THE REQUEST:
In the display driver discussion below, why does the writer say the correct answer is that a panel "updates the pixels and holds them as fast as it's able to"?

TEXT PASSAGE:
So the correct answer would be 'it updates the pixels and holds them as fast as it's able to', otherwise running a panel at 288, 240,144,120, 90, 60hz would all look distinctly different. It's like how RAM works, in that the physical panel is being told to hold the pixel at a value, and you're changing the value through the display driver.

 

Here's a FPGA display driver without a framebuffer, http://hackaday.com/2011/09/09/putting-laptop-lcds-to-use-with-an-fpga/

So while we're talking about HDMI at 60hz, the LVDS is running at 500Mhz.

 

Here's a FPGA display driver with a framebuffer http://blog.tkjelectronics.dk/2012/10/lvds-display-controller-for-microprocessors/

Kimset, would it not be possible, with the right display driver, to perform the scaling and update each line in realtime? This would create just a handful of scanlines worth of lag.

Data items:

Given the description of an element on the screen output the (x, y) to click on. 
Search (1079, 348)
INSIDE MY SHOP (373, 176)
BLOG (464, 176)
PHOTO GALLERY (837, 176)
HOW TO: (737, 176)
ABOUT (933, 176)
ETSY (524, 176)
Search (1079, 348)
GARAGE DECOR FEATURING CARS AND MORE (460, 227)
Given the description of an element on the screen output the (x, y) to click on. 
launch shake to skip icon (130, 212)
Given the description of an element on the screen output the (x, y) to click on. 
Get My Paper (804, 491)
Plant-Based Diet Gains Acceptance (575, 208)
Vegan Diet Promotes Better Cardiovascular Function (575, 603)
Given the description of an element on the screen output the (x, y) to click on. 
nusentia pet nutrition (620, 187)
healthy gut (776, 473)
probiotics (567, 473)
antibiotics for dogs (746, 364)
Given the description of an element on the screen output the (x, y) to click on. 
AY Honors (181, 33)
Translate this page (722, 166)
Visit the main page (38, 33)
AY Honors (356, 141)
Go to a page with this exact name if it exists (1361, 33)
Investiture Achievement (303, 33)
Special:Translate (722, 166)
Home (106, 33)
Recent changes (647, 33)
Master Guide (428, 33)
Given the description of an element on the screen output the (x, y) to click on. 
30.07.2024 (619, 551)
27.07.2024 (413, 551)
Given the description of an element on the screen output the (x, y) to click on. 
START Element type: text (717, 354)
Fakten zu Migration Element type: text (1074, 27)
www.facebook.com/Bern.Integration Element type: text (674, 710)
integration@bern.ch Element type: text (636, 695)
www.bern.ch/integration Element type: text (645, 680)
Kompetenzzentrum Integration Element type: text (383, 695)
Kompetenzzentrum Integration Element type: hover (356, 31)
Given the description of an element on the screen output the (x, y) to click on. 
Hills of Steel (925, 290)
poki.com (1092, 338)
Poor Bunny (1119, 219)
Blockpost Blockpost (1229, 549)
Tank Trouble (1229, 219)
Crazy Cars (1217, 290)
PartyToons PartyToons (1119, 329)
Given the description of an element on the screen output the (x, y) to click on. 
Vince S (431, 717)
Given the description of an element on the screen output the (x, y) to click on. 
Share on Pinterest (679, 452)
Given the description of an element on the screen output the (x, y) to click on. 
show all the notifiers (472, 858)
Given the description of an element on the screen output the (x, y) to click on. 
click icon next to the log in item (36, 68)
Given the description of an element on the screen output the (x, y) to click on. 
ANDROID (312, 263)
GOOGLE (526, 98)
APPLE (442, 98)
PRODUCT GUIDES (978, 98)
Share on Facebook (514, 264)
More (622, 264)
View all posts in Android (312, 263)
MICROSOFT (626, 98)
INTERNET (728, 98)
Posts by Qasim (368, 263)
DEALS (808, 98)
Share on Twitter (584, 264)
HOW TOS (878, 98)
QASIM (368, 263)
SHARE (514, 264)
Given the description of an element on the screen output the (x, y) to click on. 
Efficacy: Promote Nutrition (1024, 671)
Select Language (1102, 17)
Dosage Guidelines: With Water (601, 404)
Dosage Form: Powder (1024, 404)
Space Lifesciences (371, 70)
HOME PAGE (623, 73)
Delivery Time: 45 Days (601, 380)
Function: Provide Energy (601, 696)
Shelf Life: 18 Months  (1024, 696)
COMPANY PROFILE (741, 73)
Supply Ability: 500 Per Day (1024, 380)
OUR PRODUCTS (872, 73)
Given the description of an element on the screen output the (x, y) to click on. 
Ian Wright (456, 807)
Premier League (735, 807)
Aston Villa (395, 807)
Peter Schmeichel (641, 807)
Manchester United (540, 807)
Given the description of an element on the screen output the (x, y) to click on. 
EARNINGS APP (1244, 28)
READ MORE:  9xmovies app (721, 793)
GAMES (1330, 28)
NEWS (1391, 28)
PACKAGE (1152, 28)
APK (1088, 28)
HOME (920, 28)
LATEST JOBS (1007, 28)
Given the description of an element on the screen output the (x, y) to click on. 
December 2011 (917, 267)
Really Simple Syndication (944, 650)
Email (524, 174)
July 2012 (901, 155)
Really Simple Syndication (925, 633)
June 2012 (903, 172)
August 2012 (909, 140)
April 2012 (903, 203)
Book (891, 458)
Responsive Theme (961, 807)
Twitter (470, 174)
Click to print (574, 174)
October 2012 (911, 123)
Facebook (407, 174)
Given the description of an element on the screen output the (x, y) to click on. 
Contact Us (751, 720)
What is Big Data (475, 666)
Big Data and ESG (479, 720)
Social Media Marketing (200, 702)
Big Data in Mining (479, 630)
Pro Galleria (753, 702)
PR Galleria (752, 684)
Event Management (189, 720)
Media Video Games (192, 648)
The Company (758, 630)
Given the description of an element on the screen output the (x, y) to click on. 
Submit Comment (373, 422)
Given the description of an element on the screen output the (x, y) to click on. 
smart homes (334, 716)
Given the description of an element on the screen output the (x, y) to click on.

RESULT FOR THIS TASK:
If that weren't the case, running a panel at 288, 240, 144, 120, 90, or 60 Hz would look distinctly different at each rate.